- **Instructions for the task**: Reproduce the part of the forum thread on running and knees from "Not overweight for" up to and including "(Jul 15, 2012)", keeping every character unchanged.

- **Excerpted text**:
- Opening Delimiter -
Just a comment on running and knees (!). It's a bit more complex than the intuitive notion. Excessive running on hard surfaces can be a problem, but I think it's also a matter of muscle and hamstring strengthening. Personally I also wear the best, most supportive shoes. 

(I'm a runner so I would say that! I'm 57, been a runner most of my life and my knees are just dandy)

There's a good article on the Runner's World website but for some unknown reason the option to post a link is denied?!


----------



## SixFootScowl (Oct 17, 2011)

Not overweight for my height but have a bit of a gut (6'1" and 36" waist), nothing major, but better apportionment of mass to muscle would be good.


----------



## Orpheus (Jul 15, 2012)

dogen said:


> Just a comment on running and knees (!). It's a bit more complex than the intuitive notion. Excessive running on hard surfaces can be a problem, but I think it's also a matter of muscle and hamstring strengthening. Personally I also wear the best, most supportive shoes.
> 
> (I'm a runner so I would say that! I'm 57, been a runner most of my life and my knees are just dandy)


You're probably right, but I think there is a big difference between someone who has been running regularly over a long period, such as yourself, and someone who is just starting out or hasn't run for some considerable time. The former will already possess sufficient strength, conditioning and technique to at least minimize injury risk, whereas the latter could end up in all sorts of trouble unless they follow a good training plan from the outset and build themselves up very gradually or do focussed work on the conditioning of more vulnerable body areas before they even begin - even then, they are likely to remain at greater injury risk than a more experienced and better conditioned runner for some time after starting, which is going to be exacerbated by age and existing injuries. This elevated level of risk has to be carefully offset against the potential aerobic benefits according to each person's circumstances.
- Closing Delimiter -
- **Provided data**:
- Opening Delimiter -
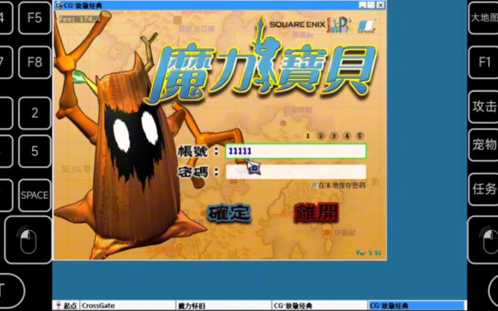
Task: Open the 宠物 pet shortcut
Action: (x=484, y=145)
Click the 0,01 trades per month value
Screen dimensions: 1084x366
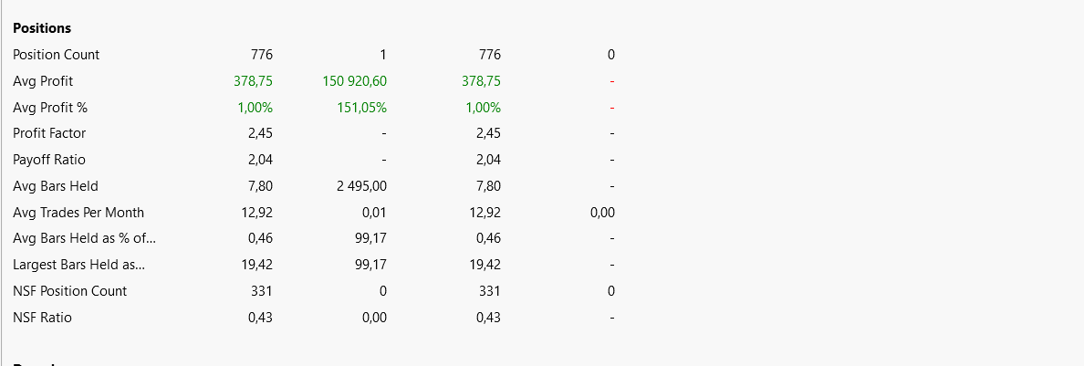pos(375,213)
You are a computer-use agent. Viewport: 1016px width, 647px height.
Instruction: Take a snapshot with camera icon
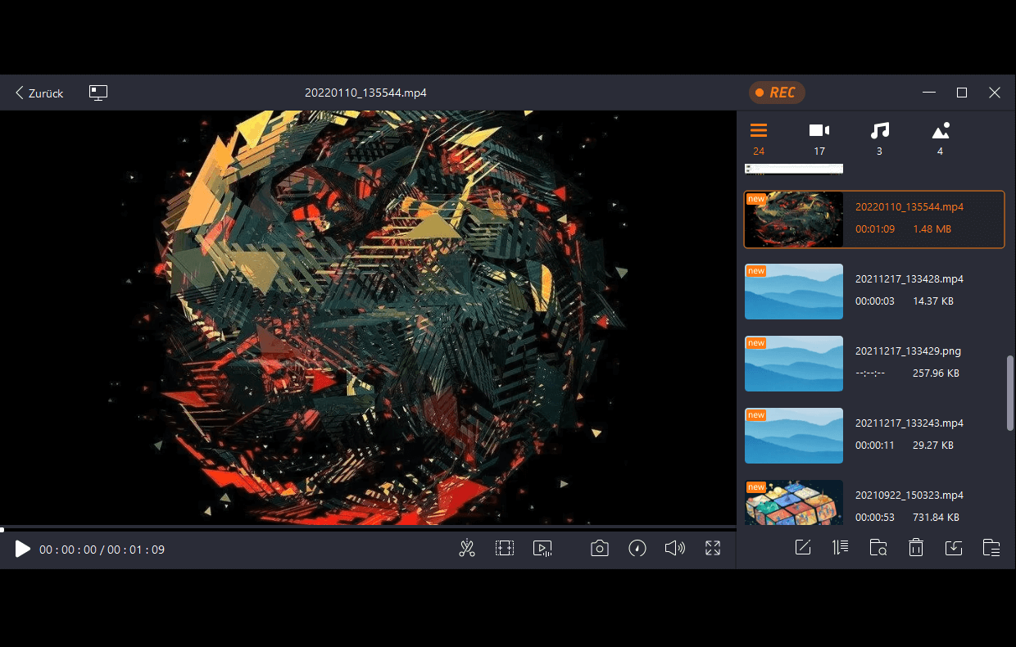[600, 549]

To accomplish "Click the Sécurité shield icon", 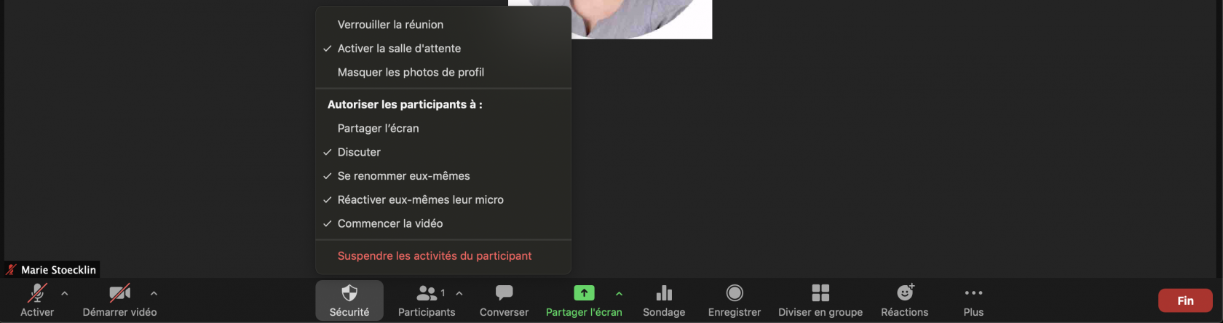I will [349, 293].
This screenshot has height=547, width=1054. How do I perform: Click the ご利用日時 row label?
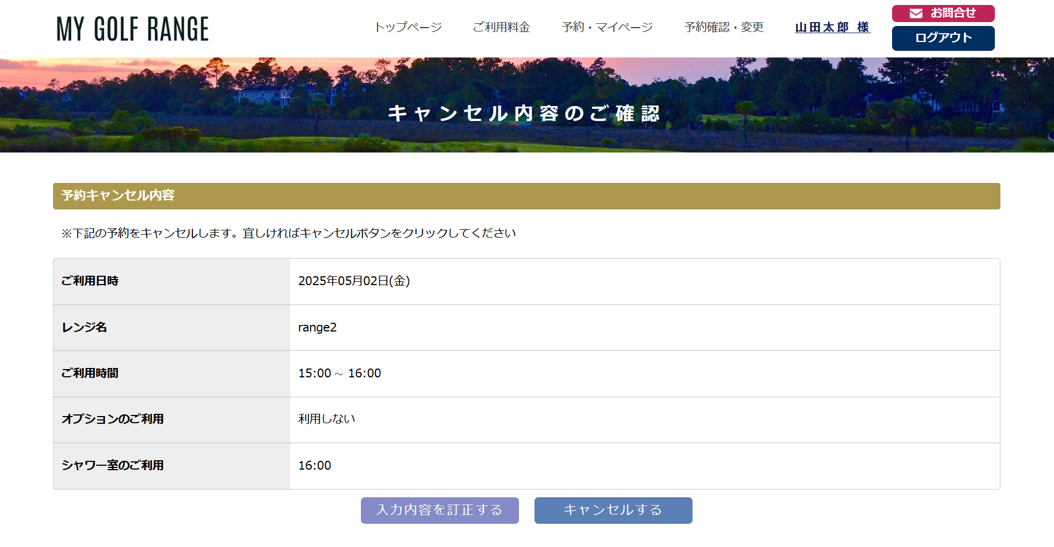click(x=90, y=281)
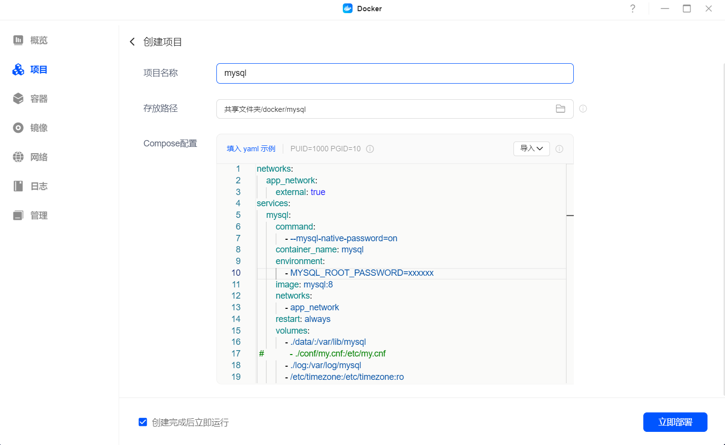This screenshot has width=725, height=445.
Task: Click info icon next to storage path
Action: click(583, 109)
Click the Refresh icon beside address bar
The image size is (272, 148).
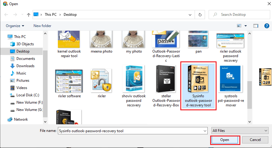tap(200, 15)
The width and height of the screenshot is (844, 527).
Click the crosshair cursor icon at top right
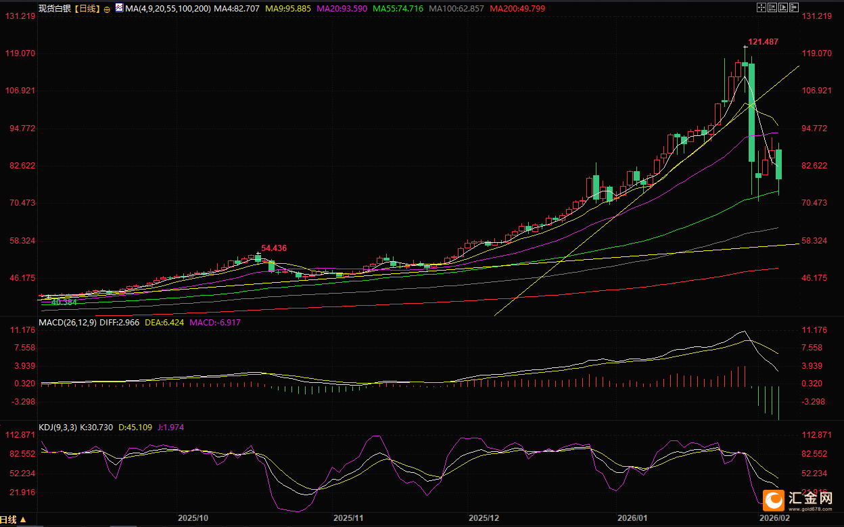761,7
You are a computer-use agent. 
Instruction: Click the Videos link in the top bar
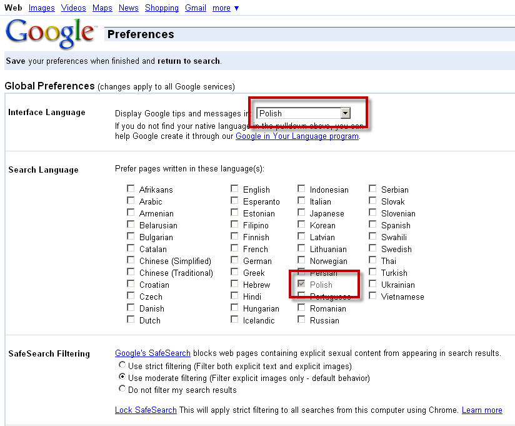point(73,8)
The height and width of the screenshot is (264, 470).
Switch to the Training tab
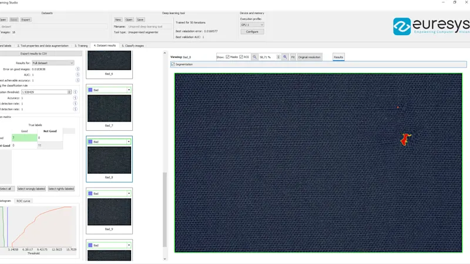81,45

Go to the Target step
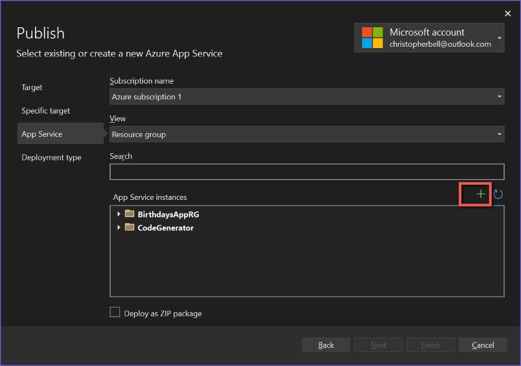tap(32, 88)
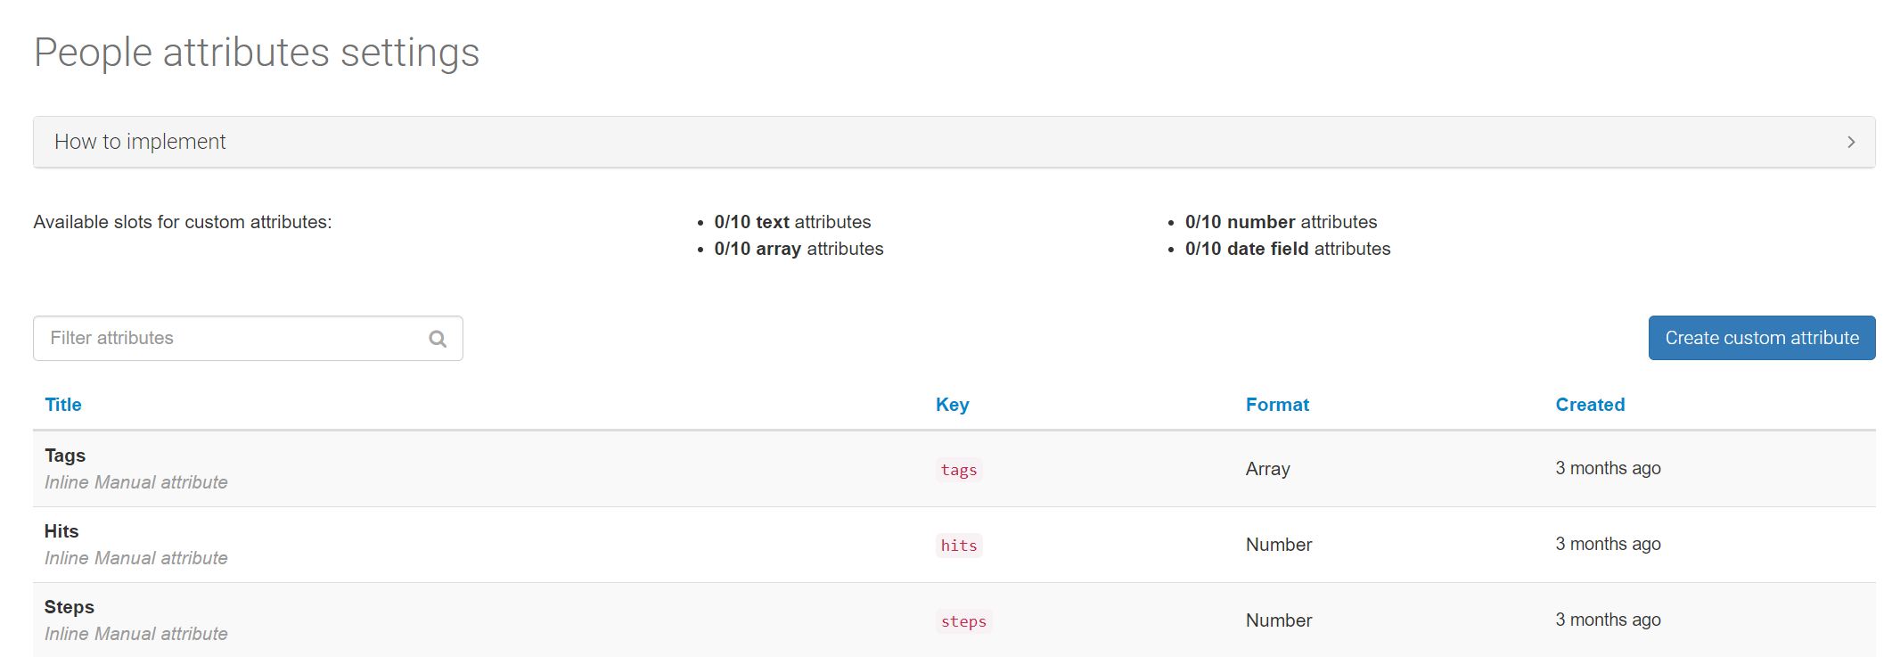
Task: Click Create custom attribute button
Action: [1761, 338]

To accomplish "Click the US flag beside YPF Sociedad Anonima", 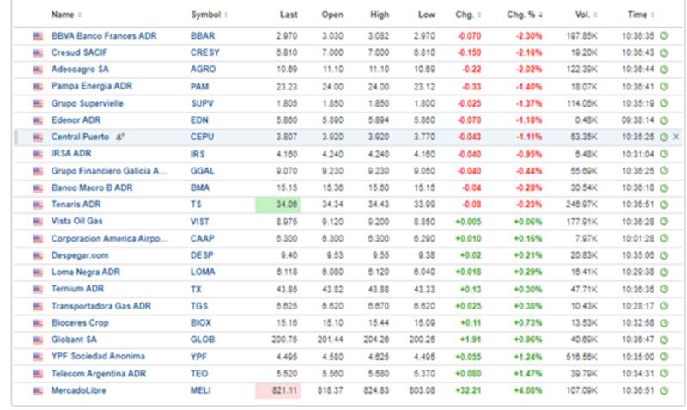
- Closing Delimiter -
- **Solution**:
Not overweight for my height but have a bit of a gut (6'1" and 36" waist), nothing major, but better apportionment of mass to muscle would be good.


----------



## Orpheus (Jul 15, 2012)